Are You as Frustrated as a Bird Looking for a Worm in Astroturf? Part One
Luke 21: 25 – 28
Jesus spoke of a time when there would be “distress among nations, with perplexity…” and of “men’s hearts failing them.”
This summarily speaks of a time of great frustration. Perhaps you personally are facing a time of frustration. Certainly, it appears a broad segment of our nation is experiencing an epidemic of frustration. You know frustration!
Words such as stressed-out, uptight, and burnout spatter our conversations. We are a generation of high-strung temperaments with short fuses that cause explosions.
Frustration is an emotion fathered by anger. It causes our blood pressure to rise, our breathing to accelerate, the pitch and volume of our voice to heighten.
Frustration results from us reacting against seemingly impossible circumstances.
One country comic said, “It makes me so mad I could eat a goatburger!” That’s frustration.
A little boy going fishing with his dad asked the man from whom he was buying .25 worth of worms, “Mister, how many worms do you get for .25?” The man replied, “Son, I will do right by you. Life is too short to spend time counting worms.”
Life is too short to live frustrated. Yet, many people spend most of their life as frustrated as a bird looking for a worm in astroturf. You don’t have to!
Frustration is the fruit of our failure to succeed and achieve. It is the outgrowth of our inability to reach a goal. It occurs when our hopes fade and our dreams die.

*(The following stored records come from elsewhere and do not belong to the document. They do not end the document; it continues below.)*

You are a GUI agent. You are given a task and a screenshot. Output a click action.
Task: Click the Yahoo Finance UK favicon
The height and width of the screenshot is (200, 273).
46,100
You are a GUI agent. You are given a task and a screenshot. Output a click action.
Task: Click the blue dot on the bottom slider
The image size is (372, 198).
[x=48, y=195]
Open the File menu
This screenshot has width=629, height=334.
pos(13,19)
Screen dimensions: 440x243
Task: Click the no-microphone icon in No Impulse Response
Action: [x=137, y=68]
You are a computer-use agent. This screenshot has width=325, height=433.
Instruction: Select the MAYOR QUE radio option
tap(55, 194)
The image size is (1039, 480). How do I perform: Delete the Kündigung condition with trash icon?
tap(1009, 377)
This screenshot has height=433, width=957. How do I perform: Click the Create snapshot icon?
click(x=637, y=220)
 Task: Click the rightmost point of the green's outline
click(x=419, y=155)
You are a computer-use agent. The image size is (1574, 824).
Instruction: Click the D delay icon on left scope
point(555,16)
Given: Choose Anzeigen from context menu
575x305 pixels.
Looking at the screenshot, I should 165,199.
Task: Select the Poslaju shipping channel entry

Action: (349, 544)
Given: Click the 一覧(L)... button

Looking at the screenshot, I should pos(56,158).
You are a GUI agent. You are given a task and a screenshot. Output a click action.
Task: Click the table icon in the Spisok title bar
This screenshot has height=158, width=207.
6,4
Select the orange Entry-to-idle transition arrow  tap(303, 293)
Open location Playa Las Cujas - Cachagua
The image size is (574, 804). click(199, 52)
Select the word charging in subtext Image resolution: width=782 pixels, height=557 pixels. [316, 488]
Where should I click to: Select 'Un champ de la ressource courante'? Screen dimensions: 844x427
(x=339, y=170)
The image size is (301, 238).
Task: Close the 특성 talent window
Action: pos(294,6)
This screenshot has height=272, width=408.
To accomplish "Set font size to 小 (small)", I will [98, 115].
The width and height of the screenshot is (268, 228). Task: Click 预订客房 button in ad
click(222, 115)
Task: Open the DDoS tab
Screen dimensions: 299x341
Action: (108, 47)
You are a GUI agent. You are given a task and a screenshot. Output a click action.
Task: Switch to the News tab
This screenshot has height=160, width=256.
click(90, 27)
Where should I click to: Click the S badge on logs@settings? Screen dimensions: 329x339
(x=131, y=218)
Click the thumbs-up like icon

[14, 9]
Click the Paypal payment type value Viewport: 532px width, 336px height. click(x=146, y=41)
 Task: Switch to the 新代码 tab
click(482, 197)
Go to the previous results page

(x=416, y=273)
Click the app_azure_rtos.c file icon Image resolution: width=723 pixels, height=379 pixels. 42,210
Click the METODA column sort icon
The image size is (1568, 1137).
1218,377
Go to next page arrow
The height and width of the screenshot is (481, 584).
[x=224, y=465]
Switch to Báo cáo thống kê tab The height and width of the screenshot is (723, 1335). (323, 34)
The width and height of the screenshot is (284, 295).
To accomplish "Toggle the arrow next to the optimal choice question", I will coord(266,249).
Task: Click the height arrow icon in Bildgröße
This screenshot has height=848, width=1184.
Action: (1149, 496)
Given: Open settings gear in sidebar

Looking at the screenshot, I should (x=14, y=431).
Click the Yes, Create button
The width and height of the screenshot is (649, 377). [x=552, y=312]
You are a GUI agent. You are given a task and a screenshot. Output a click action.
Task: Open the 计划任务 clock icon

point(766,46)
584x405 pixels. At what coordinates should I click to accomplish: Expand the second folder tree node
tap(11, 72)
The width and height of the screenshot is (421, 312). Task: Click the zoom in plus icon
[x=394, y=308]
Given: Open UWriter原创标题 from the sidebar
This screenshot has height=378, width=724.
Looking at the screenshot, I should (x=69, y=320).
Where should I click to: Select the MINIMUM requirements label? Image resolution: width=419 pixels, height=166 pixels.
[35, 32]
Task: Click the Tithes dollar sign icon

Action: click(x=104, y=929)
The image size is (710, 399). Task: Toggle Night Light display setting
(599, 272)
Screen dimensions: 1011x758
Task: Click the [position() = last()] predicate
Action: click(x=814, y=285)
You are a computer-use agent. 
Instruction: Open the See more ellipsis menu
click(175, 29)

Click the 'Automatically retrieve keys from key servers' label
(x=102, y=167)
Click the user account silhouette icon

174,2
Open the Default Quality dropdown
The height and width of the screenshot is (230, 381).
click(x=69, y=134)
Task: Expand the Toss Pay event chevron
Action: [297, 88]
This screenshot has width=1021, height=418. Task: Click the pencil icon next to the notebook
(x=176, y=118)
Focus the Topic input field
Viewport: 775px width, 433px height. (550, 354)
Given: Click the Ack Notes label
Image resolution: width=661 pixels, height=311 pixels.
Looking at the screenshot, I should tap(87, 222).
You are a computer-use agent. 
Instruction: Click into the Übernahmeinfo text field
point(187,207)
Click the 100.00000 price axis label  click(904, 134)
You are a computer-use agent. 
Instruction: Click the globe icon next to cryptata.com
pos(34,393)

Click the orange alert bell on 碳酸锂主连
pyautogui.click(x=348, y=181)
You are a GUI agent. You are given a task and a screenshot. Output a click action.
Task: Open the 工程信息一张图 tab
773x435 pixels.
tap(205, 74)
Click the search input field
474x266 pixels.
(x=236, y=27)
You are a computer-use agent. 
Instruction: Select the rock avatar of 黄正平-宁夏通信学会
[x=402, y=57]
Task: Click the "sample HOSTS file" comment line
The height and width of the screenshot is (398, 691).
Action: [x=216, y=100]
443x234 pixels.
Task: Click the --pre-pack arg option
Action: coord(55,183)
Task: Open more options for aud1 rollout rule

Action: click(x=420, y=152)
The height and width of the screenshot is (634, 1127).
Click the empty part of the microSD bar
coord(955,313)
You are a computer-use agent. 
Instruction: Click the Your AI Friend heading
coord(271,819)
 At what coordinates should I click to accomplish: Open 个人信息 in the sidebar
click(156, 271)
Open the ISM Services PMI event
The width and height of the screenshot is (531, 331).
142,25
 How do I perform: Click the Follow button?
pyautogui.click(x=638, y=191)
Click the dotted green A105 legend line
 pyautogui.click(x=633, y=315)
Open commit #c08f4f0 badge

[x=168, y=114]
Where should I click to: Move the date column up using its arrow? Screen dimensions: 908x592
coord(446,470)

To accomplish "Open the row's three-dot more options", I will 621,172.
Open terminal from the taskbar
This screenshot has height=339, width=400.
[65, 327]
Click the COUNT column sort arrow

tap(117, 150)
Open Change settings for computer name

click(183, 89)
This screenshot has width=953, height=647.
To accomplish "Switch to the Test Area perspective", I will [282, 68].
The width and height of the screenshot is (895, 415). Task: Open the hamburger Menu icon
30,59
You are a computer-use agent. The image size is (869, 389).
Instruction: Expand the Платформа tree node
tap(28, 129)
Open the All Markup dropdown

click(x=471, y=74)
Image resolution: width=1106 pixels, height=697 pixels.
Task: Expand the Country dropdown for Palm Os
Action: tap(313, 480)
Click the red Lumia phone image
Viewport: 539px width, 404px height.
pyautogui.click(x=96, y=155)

Frustration is a Ulysses on his odyssey coming to a rain-swollen river which he must cross and, finding it flooded, wades out into it waist-deep and beats it with a chain. Such a frustrated response does no good. How many times have you found your stream flooded at the wrong time and you flogged it with a chain?
Frustration is a little boy who has beat on a locked door until exhausted and finally sits down and cries. Have you been there? Sure, all of us have been.
When that which promises to be exhilarating proves to be exasperating, we end up frustrated.